Page extract:
— start —

Despite repeated demand by the U.S. commanders for at least three more combat brigades in Afghanistan to curb rising violence, Pentagon spokesman Geoff Morrell told reporters that the Iraq war remains priority of the current administration.

Even if President Bush makes decision to beef up troops in Afghanistan next year before he leaves the White House, "whether it is the three additional brigades that the commanders want I think is a question for the next administration," Morrell said.

Bush is set to meet with Defense Secretary Robert Gates and other military commanders later the day to review the wars in Iraq and Afghanistan.

The spokesman said that the meeting would also address the urgency for more troops sent to Afghanistan in near future.

"Obviously we don't have the means to send three BCTs (brigade combat teams) to Afghanistan at this very moment, without making some very hard choices," he said of a more rapid reduction of the U.S. troops in Iraq or the mobilization of reserve troops.

— end —

Problem set:
1. In the article on Afghanistan troop levels, whom is Bush set to meet later in the day?
2. Please write the next part of the article on Afghanistan troop levels, picking up after its last sentence.
You won't need the listing.

Recorded information:
— start —

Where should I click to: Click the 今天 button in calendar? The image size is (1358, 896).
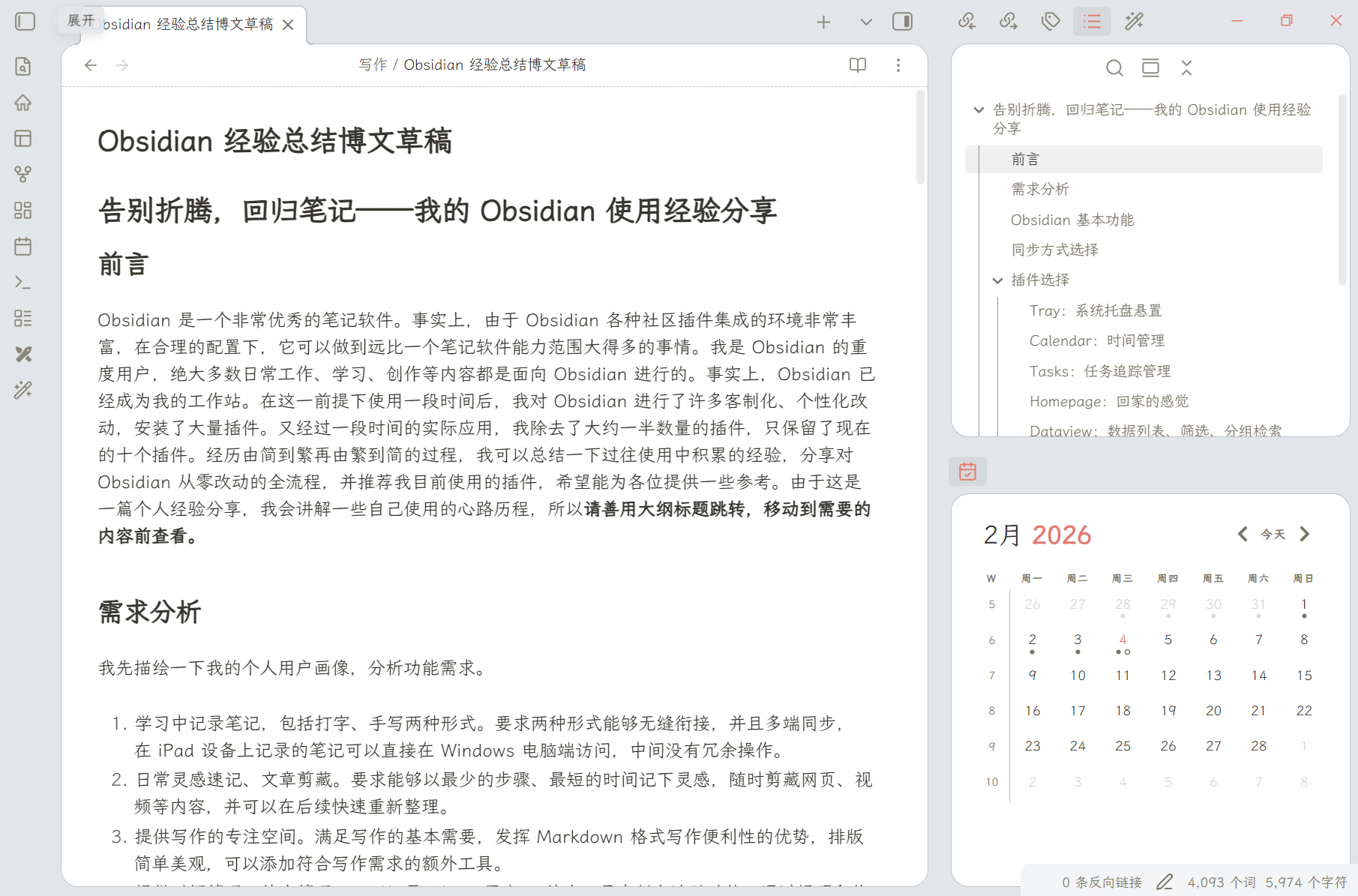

— end —

Expected results:
1. Defense Secretary Robert Gates and other military commanders.

2.
Currently, there are about 37,000 U.S. troops in Afghanistan, about one-fifth of the total 148,000 troops in Iraq.

However, casualties of U.S. and NATO troops in Afghanistan has surpassed that of U.S. troops in Iraq in May, according to the military statistics.

Gates earlier said that the Pentagon was looking for ways to send additional forces to Afghanistan "sooner rather than later."

U.S. military's Joint Chiefs of Staff, Michael Mullen also warned after a visit to Afghanistan that the insurgency in the country have grown stronger with better training and increasingly sophisticated tactics.